I don't see any reason to change the behavior of block right now, since it's used for things that aren't just nesting inference, but I guess we could add a separate block_tracing that has the behavior you're looking for. The special case of block_tracing added in #2289 is specific to auxiliary variables introduced by inference algorithms, which are not expected to be observed or replayed, but a generic block_tracing would interact with replay, condition, do and other effect handlers. Since those issues are rather abstract, I would prefer to start from a more general or unified design for nested inference and add or change effect handler behavior to support that.

poutine.do #2157 now uses site["stop"] = True (like poutine.block), thereby blocking broadcasting of the intervened site. Is the current implementation correct in the presence of multiple-sample inference algorithms, e.g. where the intervention depends on an upstream sampled variable?

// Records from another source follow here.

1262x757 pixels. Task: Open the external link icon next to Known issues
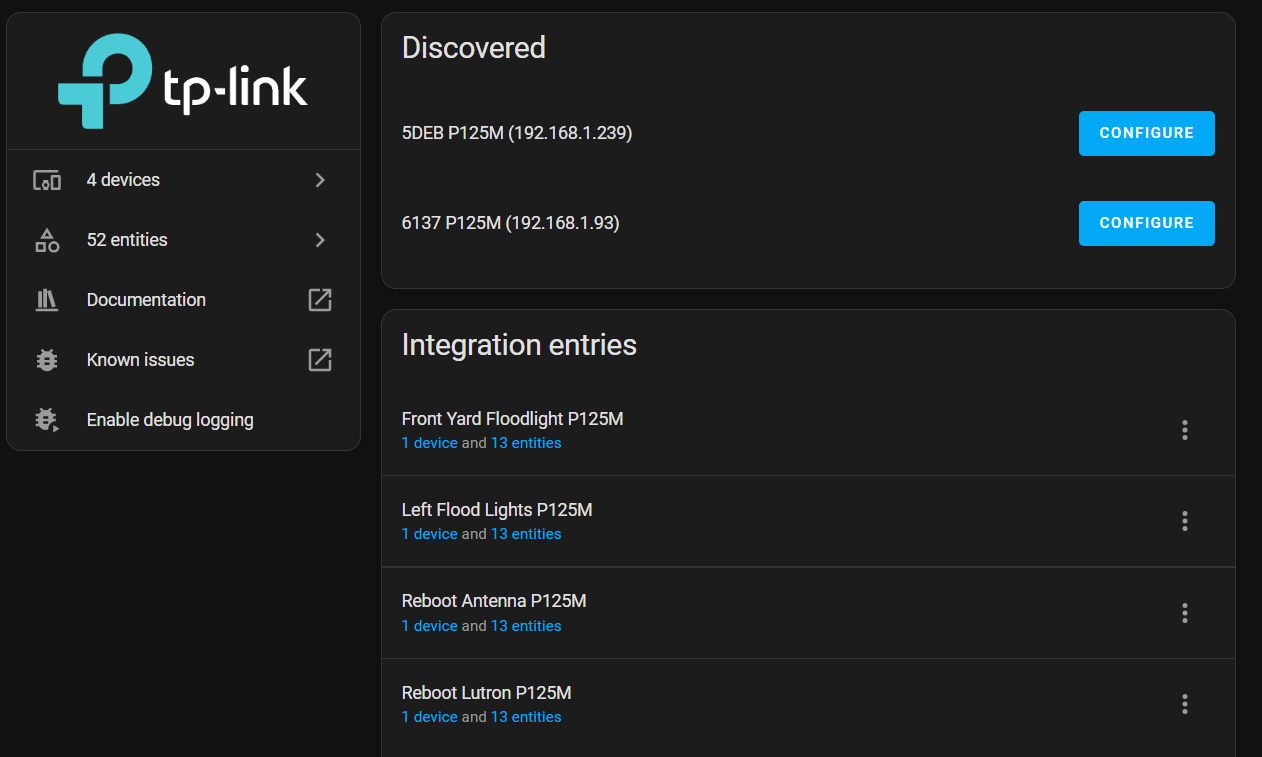[x=319, y=360]

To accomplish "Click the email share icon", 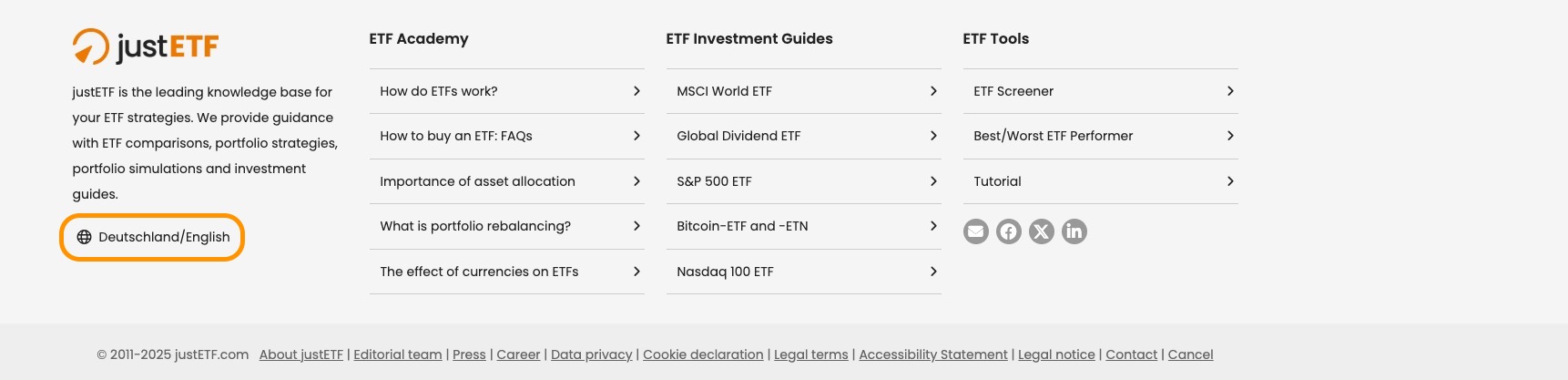I will (x=976, y=231).
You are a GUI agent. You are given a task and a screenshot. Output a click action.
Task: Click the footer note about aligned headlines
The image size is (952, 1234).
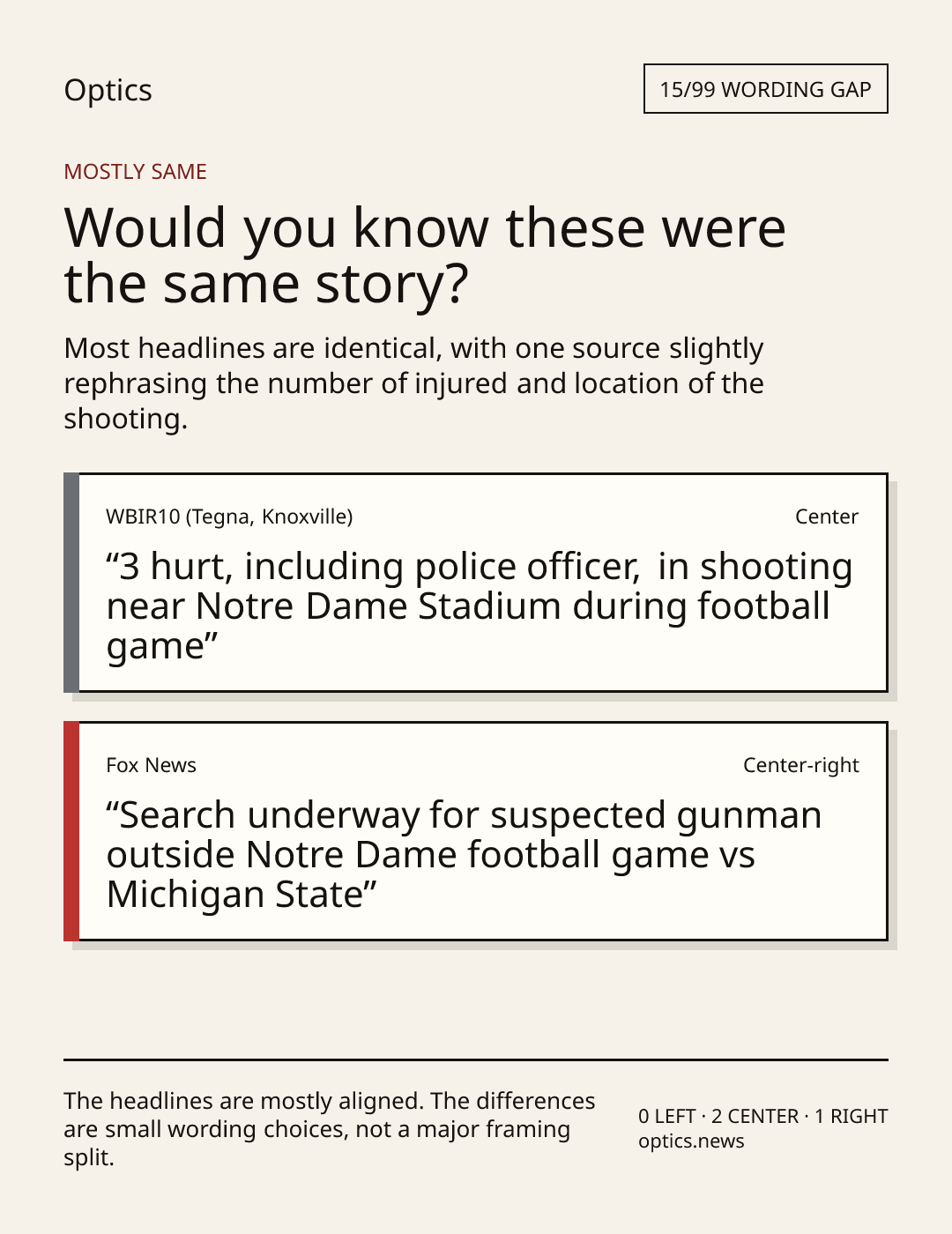point(330,1129)
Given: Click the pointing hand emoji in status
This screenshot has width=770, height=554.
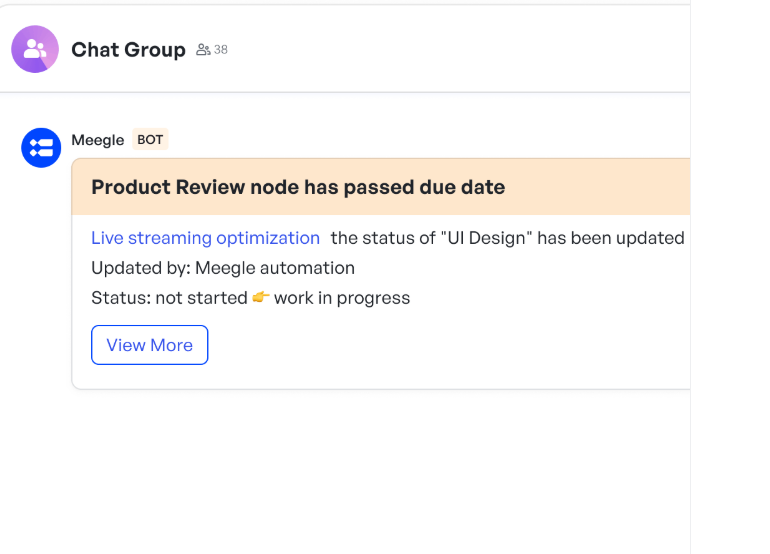Looking at the screenshot, I should pyautogui.click(x=261, y=297).
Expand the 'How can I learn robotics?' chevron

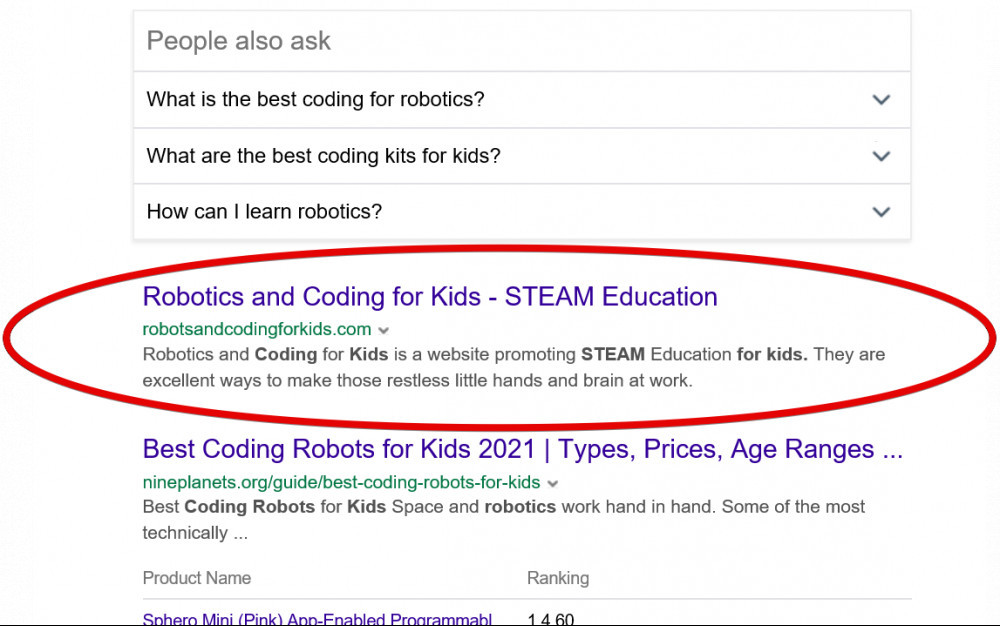880,212
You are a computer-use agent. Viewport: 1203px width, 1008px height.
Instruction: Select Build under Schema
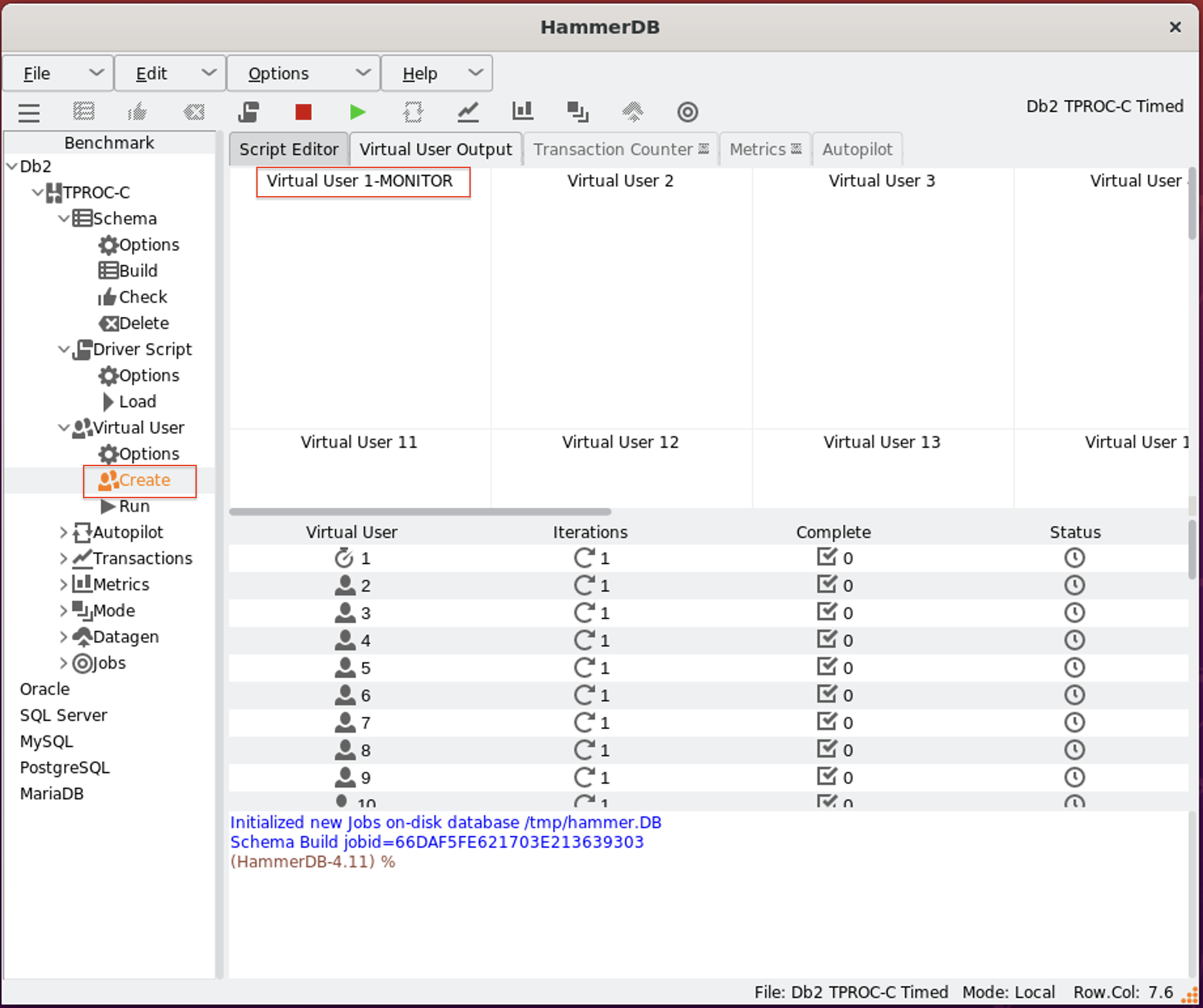pyautogui.click(x=137, y=271)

poutine.do currently only supports setting the site's value to a constant, which doesn't need to be broadcasted, and adds an auxiliary site that behaves in the usual broadcasting-aware way. As with the nested inference case, I would prefer to start from a more general design for causal and counterfactual inference under a larger class of interventions and add or change behavior to support that. It's certainly true that some changes will be necessary - for example, as you say, the current use of stop would be incorrect for stochastic interventions.